BEGIN ENTRIES SHOWN

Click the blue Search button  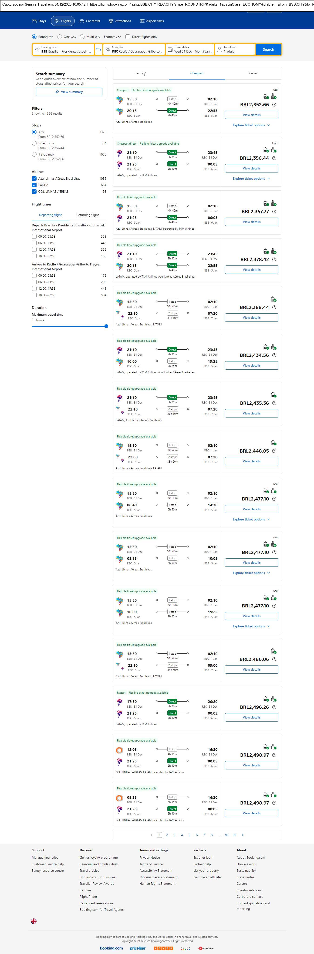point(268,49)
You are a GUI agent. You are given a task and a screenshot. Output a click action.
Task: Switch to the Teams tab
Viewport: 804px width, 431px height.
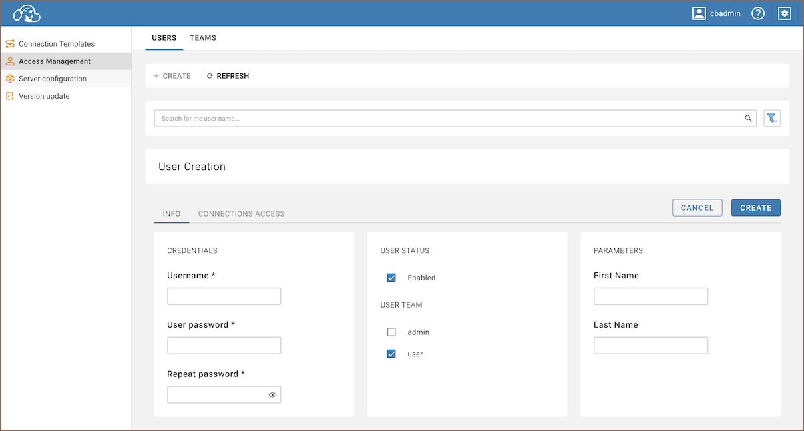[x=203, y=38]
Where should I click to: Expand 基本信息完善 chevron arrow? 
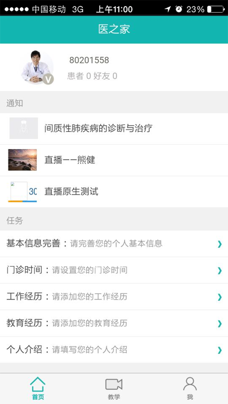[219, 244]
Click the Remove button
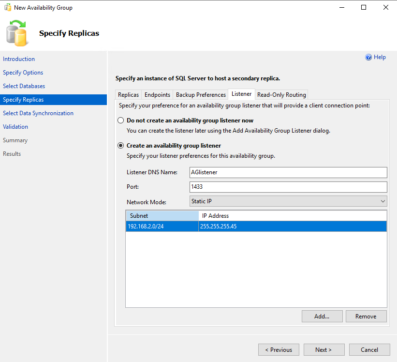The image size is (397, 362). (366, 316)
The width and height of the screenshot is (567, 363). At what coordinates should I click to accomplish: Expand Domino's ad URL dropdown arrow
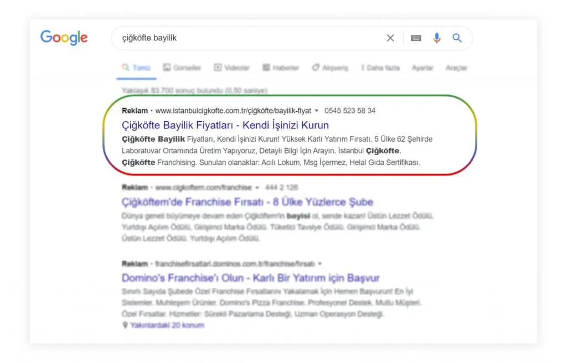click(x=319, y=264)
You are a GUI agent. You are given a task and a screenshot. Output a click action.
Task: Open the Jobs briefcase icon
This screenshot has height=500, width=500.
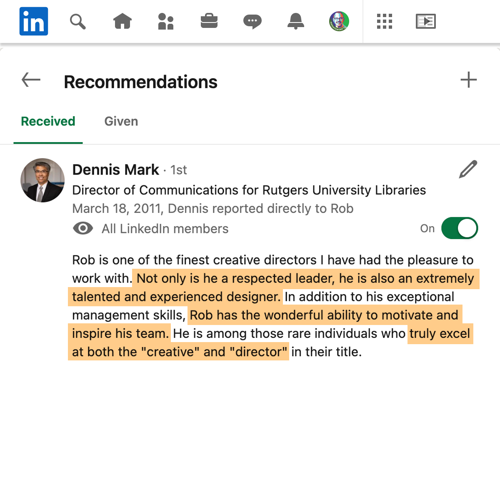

END ENTRIES SHOWN

**PROBLEM REQUIREMENTS:** Copy exactly the lines from the line that holds "The width and" to the end of the listing, both included. Leave the pictures out.

**PROBLEM SOLUTION:**
The width and height of the screenshot is (567, 363). At what coordinates should I click to accomplish: Expand Domino's ad URL dropdown arrow
click(x=319, y=264)
You are a GUI agent. You are given a task and a screenshot. Output a click action.
Task: Open the Jobs briefcase icon
This screenshot has height=500, width=500.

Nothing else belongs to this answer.